[Levanter] Add XLA-first Mamba-3 SISO and MIMO TPU kernels by dlwh · Pull Request #3961 · marin-community/marin

dlwh · 2026-03-22T05:32:09Z

Add the production Mamba-3 TPU path with XLA-first SISO and real-valued MIMO kernels, hybrid mode defaults, and direct/upstream reference parity coverage.
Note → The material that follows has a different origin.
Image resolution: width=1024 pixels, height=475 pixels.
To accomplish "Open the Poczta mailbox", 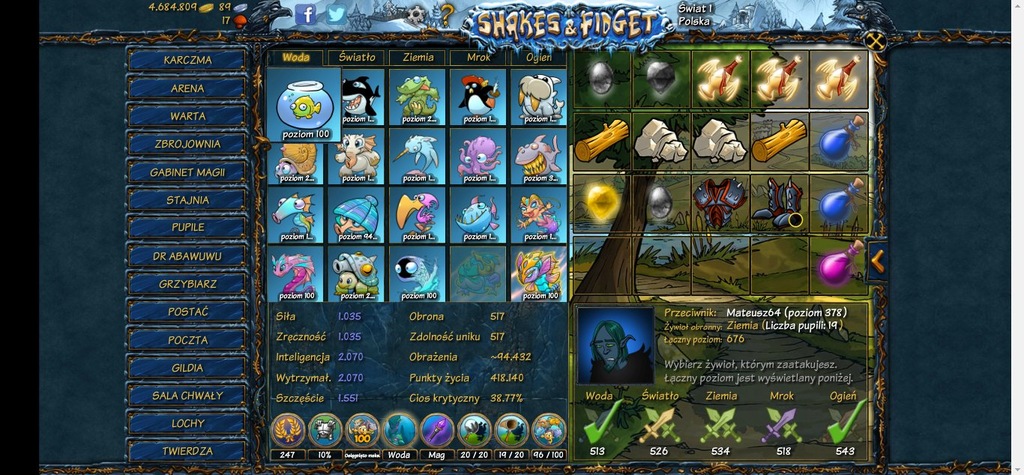I will (187, 340).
Keep Pallas out of the default path and ship the chunk defaults selected from the TPU sweep.

Part of #3868

chatgpt-codex-connector · 2026-03-22T05:32:14Z

Codex usage limits have been reached for code reviews. Please check with the admins of this repo to increase the limits by adding credits.
Repo admins can enable using credits for code reviews in their settings.
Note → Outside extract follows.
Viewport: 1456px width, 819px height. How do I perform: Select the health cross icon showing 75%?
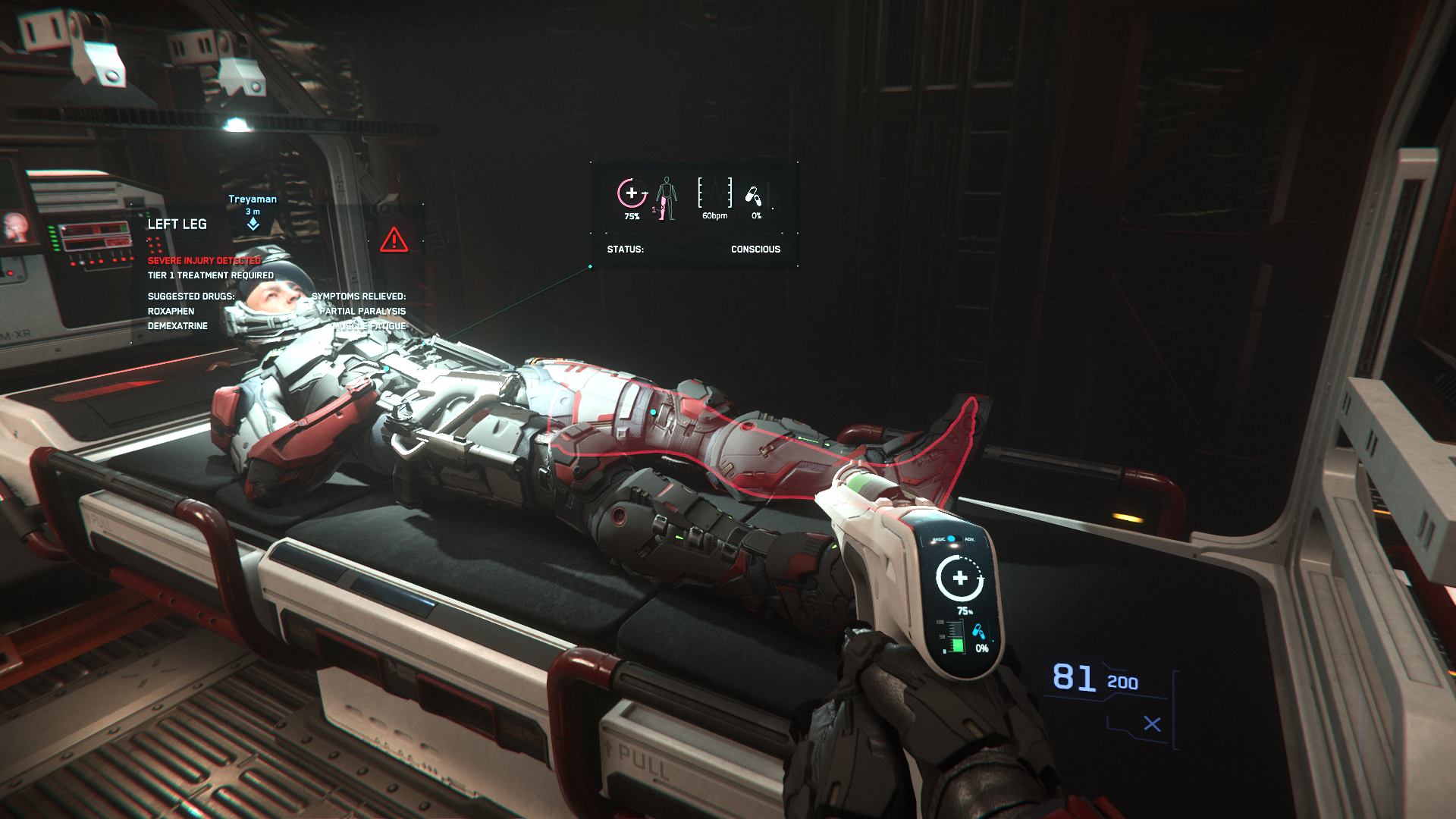click(631, 194)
claude · 2026-03-22T05:32:28Z

Claude finished @dlwh's task in 1m 45s —— View job

PR Review: Mamba-3 XLA TPU Kernels

Gather context and read changed files
Review SSD (SISO) kernel implementations
Review Mamba3 (MIMO) kernel implementations
Review tests and benchmarks
Post final review

Adds XLA-first SISO and real-valued MIMO Mamba-3 TPU kernels with reference oracles, attention-style APIs, hybrid mode dispatch, and a custom VJP for the SISO path. The implementation follows the spec in .agents/projects/mamba3-mimo-native-attentionish-xla.md and keeps Pallas out of the default path as stated.
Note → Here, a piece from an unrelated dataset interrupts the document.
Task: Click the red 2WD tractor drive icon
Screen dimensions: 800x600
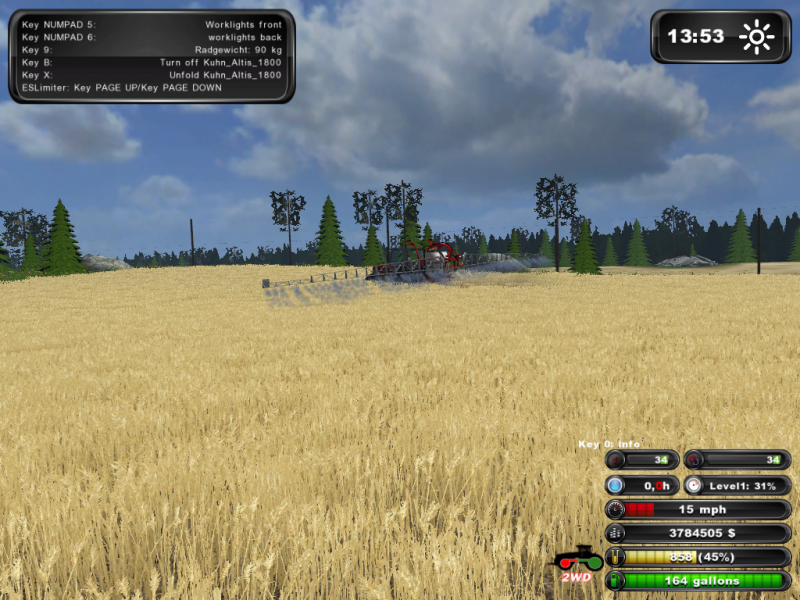Action: tap(577, 563)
Specification check: A spec exists at .agents/projects/mamba3-mimo-native-attentionish-xla.md. The code adheres to the described decomposition (local block, chunk summary, lax.scan, prefix emit, diagonal correction). The spec's carry convention change from [P, N] to [N, P] for the native attention-style path is implemented. Test coverage includes all described parity scenarios (chunked vs sequential, XLA vs reference, direct recurrence, upstream torch reference).

Findings:

Duplicate validation (api.py:715-716 and api.py:746-747): mamba3_mimo_attentionish_forward_from_transformed checks implementation not in (None, "xla", "reference") twice -- once at line 715 and again at line 746 after the reshape work. The second check is dead code since any invalid value would already have raised. Fix this →
Traced-value check in validation (api.py:414): _require_none_or_zero uses bool(jnp.all(value == 0)) which forces a concrete evaluation. Under jax.jit, if angles or segsum is a traced array (not a compile-time constant), this will fail with a ConcretizationTypeError. The current callers pass None or literal zero arrays so this works today, but it is fragile if callers ever pass traced inputs. Consider documenting this limitation or using jax.debug.callback / a static check.
_materialize_chunked_layout is jnp.copy (api.py:466-469): This forces a concrete copy to break layout fusion. The intent is clear from the docstring, but it is worth noting that jnp.copy may be a no-op under some XLA optimization passes. If this is load-bearing for TPU performance, it may need a jax.ensure_compile_time_eval or a custom primitive in the future.
Custom VJP recomputes forward (xla.py:187-220): The backward pass of _mamba3_chunked_forward_xla_batched_default_custom_vjp_bwd saves all 6 primals as residuals, then recomputes the full forward inside jax.vjp to obtain the pullback. This means the forward is computed twice during backprop. This is acknowledged in the spec ("recompute-heavy custom VJP") and is correct, but the residuals tuple is then unused except to feed into the re-forward. The primals_out from jax.vjp is discarded. This is fine for correctness (the VJP is just delegating to autodiff with explicit SymbolicZero handling), but worth noting that the residuals could be reduced to just the primals needed for recomputation.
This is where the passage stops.